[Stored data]
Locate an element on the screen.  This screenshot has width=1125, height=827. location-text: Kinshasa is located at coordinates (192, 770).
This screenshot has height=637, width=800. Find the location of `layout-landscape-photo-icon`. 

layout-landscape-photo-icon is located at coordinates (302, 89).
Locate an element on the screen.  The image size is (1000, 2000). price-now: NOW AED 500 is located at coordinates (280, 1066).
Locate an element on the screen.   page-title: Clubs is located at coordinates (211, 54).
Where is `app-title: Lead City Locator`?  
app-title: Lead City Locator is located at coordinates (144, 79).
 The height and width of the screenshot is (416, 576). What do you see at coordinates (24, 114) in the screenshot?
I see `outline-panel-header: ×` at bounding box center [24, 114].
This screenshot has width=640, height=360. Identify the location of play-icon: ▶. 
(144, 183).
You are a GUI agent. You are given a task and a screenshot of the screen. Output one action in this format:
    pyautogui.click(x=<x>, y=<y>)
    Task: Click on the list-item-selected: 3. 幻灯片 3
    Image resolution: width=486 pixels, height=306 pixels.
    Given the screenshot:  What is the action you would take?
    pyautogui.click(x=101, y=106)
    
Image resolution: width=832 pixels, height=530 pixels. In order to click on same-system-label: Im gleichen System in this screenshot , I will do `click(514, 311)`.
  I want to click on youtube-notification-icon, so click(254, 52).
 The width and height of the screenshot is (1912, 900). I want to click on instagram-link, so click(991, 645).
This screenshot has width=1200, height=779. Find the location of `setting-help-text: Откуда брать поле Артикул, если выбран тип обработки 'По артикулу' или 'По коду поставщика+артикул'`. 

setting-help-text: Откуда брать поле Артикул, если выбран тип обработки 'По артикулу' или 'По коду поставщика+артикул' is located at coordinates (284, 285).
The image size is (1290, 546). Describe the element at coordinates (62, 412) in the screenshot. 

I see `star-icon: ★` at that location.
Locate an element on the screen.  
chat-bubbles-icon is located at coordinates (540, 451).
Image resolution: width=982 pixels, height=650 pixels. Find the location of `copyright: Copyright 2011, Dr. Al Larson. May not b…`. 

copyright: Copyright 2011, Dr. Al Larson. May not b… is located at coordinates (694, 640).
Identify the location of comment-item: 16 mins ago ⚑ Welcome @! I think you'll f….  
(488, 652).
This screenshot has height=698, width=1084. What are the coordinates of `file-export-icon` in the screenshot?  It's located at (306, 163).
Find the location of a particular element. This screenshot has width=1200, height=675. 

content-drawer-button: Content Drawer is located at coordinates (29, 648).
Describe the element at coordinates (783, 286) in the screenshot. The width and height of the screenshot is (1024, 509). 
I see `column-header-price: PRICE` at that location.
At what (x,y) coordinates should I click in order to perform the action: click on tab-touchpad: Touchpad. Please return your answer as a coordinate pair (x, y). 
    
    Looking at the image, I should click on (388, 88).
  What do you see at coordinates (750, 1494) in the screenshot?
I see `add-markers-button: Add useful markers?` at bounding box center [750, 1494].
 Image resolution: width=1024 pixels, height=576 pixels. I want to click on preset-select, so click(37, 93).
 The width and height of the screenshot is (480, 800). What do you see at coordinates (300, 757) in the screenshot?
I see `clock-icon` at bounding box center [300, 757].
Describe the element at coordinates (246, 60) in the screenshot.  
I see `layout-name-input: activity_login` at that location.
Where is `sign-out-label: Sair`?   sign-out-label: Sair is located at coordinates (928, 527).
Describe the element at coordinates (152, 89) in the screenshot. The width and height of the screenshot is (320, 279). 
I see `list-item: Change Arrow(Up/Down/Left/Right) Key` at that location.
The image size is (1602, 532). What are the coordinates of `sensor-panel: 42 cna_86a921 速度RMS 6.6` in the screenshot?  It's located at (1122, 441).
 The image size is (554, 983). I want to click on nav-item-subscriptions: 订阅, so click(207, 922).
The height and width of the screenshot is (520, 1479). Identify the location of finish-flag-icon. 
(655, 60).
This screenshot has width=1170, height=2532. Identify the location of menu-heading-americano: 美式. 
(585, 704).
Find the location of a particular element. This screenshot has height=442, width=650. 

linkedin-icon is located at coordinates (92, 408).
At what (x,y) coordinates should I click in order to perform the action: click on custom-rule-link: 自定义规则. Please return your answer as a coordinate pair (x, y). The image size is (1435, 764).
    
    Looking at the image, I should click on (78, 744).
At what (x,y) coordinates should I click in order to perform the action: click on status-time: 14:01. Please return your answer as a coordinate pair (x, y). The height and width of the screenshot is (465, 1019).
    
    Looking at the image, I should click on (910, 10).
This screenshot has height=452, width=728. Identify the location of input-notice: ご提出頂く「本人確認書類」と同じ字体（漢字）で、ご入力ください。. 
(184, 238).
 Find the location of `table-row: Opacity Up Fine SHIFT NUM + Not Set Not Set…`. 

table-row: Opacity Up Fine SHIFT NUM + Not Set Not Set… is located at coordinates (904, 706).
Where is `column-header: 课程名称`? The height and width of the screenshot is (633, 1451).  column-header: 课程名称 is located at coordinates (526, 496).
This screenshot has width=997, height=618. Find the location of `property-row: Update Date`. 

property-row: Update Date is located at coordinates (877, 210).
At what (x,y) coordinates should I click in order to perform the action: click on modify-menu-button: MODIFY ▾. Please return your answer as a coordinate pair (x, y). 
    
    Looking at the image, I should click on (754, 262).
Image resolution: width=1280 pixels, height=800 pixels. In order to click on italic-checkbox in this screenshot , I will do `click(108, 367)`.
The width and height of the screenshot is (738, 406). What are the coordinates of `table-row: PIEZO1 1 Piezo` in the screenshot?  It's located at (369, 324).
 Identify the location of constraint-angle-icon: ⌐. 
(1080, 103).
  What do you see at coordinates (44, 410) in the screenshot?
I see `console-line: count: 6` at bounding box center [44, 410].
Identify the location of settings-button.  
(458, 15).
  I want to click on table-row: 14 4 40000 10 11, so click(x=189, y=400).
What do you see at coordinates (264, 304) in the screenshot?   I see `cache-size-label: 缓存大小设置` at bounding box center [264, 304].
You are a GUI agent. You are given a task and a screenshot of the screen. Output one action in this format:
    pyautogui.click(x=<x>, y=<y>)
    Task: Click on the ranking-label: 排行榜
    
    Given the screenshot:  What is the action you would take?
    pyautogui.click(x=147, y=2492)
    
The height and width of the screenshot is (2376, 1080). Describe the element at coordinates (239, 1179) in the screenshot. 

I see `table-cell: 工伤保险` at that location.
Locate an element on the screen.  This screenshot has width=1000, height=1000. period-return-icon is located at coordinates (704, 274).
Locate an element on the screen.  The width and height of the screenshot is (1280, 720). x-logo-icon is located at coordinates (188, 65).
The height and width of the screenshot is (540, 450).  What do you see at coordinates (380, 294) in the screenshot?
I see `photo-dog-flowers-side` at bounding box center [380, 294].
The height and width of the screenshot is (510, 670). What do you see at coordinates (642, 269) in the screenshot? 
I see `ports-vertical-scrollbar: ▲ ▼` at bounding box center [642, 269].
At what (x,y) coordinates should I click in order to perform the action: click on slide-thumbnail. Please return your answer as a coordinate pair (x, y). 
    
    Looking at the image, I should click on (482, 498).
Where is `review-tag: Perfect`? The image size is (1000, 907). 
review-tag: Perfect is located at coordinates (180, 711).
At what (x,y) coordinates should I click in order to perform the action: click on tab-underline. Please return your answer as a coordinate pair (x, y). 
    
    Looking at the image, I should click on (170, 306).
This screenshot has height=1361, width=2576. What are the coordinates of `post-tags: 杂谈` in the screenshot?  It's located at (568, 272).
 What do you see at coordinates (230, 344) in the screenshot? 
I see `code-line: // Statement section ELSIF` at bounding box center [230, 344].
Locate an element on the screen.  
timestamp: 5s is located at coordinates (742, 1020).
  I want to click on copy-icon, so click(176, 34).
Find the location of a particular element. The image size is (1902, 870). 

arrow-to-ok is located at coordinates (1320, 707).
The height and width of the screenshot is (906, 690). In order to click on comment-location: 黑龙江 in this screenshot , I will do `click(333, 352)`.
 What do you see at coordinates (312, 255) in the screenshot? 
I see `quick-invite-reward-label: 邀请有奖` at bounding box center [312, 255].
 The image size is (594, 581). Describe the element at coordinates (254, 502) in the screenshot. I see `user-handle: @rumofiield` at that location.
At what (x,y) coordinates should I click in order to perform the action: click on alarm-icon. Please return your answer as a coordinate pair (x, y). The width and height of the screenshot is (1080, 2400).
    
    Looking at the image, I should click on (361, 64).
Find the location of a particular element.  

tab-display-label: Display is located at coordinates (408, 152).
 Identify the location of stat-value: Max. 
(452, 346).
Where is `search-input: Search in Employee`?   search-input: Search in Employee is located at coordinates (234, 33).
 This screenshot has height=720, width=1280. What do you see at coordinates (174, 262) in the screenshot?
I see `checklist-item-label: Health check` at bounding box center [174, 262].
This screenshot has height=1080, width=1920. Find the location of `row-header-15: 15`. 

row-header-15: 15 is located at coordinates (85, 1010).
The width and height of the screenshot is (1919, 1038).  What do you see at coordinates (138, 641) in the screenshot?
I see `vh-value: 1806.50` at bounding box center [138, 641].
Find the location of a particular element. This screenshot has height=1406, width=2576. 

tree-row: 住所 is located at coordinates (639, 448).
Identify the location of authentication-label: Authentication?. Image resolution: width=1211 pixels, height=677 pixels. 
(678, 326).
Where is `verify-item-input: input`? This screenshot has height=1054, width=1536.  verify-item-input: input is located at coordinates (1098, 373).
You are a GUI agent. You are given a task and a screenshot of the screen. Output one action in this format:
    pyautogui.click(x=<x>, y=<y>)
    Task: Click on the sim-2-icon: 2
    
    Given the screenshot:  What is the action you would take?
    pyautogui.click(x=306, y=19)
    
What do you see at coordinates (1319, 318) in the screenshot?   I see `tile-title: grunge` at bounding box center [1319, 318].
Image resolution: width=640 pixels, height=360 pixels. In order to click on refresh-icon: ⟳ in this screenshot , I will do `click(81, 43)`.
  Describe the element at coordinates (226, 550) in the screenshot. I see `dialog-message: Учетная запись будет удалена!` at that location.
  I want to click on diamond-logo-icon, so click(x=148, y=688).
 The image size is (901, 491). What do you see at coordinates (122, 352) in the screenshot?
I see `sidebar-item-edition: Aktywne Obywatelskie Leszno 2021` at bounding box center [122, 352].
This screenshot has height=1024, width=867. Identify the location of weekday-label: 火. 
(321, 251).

Assignment: Return the stretch of the records from the line that contains "This screenshot has height=1080, width=1920." through the end of the records, copied word for word with nothing changed.

Answer to the exercise:
This screenshot has height=1080, width=1920. Find the location of `row-header-15: 15`. 

row-header-15: 15 is located at coordinates (85, 1010).
The width and height of the screenshot is (1919, 1038).  What do you see at coordinates (138, 641) in the screenshot?
I see `vh-value: 1806.50` at bounding box center [138, 641].
Find the location of a particular element. This screenshot has height=1406, width=2576. 

tree-row: 住所 is located at coordinates (639, 448).
Identify the location of authentication-label: Authentication?. Image resolution: width=1211 pixels, height=677 pixels. 
(678, 326).
Where is `verify-item-input: input`? This screenshot has height=1054, width=1536.  verify-item-input: input is located at coordinates (1098, 373).
You are a GUI agent. You are given a task and a screenshot of the screen. Output one action in this format:
    pyautogui.click(x=<x>, y=<y>)
    Task: Click on the sim-2-icon: 2
    
    Given the screenshot:  What is the action you would take?
    pyautogui.click(x=306, y=19)
    
What do you see at coordinates (1319, 318) in the screenshot?   I see `tile-title: grunge` at bounding box center [1319, 318].
Image resolution: width=640 pixels, height=360 pixels. In order to click on refresh-icon: ⟳ in this screenshot , I will do `click(81, 43)`.
  Describe the element at coordinates (226, 550) in the screenshot. I see `dialog-message: Учетная запись будет удалена!` at that location.
  I want to click on diamond-logo-icon, so click(x=148, y=688).
 The image size is (901, 491). What do you see at coordinates (122, 352) in the screenshot?
I see `sidebar-item-edition: Aktywne Obywatelskie Leszno 2021` at bounding box center [122, 352].
This screenshot has height=1024, width=867. Identify the location of weekday-label: 火. 
(321, 251).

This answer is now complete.